Although it really wasn’t that long ago, IR was still kind of a mysterious profession back then. Many physicians had little knowledge of the breadth or depth of services that IRs performed—the sign on the door to the angio suites actually read: ‘Special Procedures’ and it wasn’t until a couple of years later that it was officially changed to ‘Vascular Interventional Radiology’.
My initial exposure to IR was just enough to spark my interest. I remember thinking, “Wow. This is the surgery of the future.” I then signed up for a 4-week elective in VIR to become immersed in the environment of the profession, and that was all it took. Seeing a diverse array of complex, often life-saving interventions being performed in a minimally-invasive fashion through a small nick in the skin was truly amazing.
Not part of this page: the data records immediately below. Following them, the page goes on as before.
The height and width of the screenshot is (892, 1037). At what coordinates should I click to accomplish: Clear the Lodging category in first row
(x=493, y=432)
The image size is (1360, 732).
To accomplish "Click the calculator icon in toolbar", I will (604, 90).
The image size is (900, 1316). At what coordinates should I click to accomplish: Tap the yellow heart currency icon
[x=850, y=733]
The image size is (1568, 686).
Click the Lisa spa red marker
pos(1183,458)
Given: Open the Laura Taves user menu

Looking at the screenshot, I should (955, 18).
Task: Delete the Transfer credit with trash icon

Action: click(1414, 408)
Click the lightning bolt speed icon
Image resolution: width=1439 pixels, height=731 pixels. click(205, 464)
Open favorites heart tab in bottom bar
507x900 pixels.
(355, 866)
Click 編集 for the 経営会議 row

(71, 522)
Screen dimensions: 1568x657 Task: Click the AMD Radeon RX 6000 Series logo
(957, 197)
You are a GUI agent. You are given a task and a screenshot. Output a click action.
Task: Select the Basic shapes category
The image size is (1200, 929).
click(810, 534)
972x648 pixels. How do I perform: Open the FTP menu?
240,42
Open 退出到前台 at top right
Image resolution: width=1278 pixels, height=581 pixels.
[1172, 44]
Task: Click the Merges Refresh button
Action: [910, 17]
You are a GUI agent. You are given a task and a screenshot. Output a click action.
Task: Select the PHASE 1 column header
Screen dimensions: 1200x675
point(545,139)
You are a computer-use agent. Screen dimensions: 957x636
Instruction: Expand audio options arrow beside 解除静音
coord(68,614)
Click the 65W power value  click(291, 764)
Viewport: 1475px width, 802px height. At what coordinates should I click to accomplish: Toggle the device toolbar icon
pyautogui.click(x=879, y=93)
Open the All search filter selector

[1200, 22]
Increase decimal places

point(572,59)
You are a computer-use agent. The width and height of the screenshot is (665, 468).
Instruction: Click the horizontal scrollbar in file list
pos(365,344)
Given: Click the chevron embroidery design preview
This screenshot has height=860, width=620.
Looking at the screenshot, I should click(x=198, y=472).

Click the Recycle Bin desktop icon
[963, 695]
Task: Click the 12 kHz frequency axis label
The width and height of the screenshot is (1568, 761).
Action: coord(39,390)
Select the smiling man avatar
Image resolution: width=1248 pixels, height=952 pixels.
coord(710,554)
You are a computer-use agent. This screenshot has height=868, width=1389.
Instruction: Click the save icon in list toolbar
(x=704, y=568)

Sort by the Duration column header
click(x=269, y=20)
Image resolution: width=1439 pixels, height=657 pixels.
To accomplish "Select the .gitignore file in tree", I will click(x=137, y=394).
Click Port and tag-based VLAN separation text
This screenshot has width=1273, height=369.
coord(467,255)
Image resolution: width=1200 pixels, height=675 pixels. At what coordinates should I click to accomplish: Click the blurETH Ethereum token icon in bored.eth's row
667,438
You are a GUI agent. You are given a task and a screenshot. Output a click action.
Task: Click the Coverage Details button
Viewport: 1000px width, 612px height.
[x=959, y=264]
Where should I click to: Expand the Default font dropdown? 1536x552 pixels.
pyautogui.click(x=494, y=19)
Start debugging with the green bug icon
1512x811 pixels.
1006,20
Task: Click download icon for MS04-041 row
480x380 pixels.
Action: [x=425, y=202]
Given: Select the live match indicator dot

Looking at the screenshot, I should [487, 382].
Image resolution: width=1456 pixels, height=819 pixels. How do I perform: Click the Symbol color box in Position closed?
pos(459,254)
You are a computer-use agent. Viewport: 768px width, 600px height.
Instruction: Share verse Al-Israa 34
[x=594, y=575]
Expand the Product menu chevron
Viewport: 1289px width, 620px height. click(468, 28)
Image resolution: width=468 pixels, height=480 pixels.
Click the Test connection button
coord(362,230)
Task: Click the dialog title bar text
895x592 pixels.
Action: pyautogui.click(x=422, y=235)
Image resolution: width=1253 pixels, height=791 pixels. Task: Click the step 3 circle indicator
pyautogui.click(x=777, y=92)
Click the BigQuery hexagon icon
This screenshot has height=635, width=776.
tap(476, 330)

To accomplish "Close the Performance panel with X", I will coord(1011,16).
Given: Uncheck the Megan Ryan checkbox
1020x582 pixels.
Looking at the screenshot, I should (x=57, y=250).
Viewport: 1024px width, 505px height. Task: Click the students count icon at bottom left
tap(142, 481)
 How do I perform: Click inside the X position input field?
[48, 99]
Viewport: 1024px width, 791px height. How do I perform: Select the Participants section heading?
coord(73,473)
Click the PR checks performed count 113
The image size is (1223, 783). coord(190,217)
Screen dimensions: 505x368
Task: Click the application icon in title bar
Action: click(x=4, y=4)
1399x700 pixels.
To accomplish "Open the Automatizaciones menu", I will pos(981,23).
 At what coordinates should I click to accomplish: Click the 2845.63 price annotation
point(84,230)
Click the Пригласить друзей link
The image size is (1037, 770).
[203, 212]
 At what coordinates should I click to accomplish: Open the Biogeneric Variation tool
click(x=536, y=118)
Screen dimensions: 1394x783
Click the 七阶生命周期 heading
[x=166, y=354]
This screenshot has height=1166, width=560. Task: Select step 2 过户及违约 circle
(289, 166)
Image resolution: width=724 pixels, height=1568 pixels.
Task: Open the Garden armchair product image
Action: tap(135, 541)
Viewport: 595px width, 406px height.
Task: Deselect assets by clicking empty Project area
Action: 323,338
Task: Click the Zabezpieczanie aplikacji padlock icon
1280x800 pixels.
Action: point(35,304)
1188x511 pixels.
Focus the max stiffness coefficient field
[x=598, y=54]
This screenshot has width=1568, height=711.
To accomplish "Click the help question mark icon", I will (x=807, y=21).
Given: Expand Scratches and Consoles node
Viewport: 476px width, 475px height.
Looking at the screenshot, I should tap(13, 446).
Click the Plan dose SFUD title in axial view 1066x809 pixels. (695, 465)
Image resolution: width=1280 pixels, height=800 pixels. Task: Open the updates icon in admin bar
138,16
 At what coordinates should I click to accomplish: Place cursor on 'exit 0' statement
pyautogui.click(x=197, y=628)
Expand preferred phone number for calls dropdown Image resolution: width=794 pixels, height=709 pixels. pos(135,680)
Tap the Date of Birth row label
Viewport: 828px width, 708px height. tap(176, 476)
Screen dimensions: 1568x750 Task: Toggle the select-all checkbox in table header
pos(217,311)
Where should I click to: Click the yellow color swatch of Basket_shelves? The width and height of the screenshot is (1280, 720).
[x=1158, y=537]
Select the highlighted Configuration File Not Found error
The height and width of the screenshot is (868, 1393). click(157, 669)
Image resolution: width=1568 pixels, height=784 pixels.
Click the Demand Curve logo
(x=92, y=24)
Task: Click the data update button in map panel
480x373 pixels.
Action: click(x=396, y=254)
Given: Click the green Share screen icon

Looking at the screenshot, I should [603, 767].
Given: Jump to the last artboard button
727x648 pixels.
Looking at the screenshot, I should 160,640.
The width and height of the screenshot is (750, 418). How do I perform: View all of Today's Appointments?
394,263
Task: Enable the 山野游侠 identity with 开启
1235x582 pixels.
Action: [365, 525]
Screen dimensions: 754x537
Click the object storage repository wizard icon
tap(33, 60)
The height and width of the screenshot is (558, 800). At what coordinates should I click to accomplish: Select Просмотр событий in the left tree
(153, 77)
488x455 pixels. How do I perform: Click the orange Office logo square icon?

It seemed like IRs were performing medical miracles every day. The message of ‘better, cheaper, and faster’ was engrained, and I knew that IR would always remain on the forefront of innovation and that’s where I wanted to be.
Please describe your typical work week.
IRs typically work at a very fast pace. On average, I spend 2-3 days working with residents and fellows in the IR suites at our main hospital performing scheduled elective procedures on my office/clinic patients in addition to any procedures scheduled for hospital-based patients. New inpatient consultations are seen ‘on the fly’ between cases, and the procedure schedule is often rearranged multiple times during the day to accommodate any urgent/emergent cases from the ER or inpatient units. These are usually busy days that run 10-12 hours.
Since my primary focus is in Interventional Oncology (IO), I also routinely spend 1 day per week on a dedicated IO rotation performing 2-3 scheduled tumor ablations before noon, then working in conjunction with our NPs seeing patients in the IO clinic.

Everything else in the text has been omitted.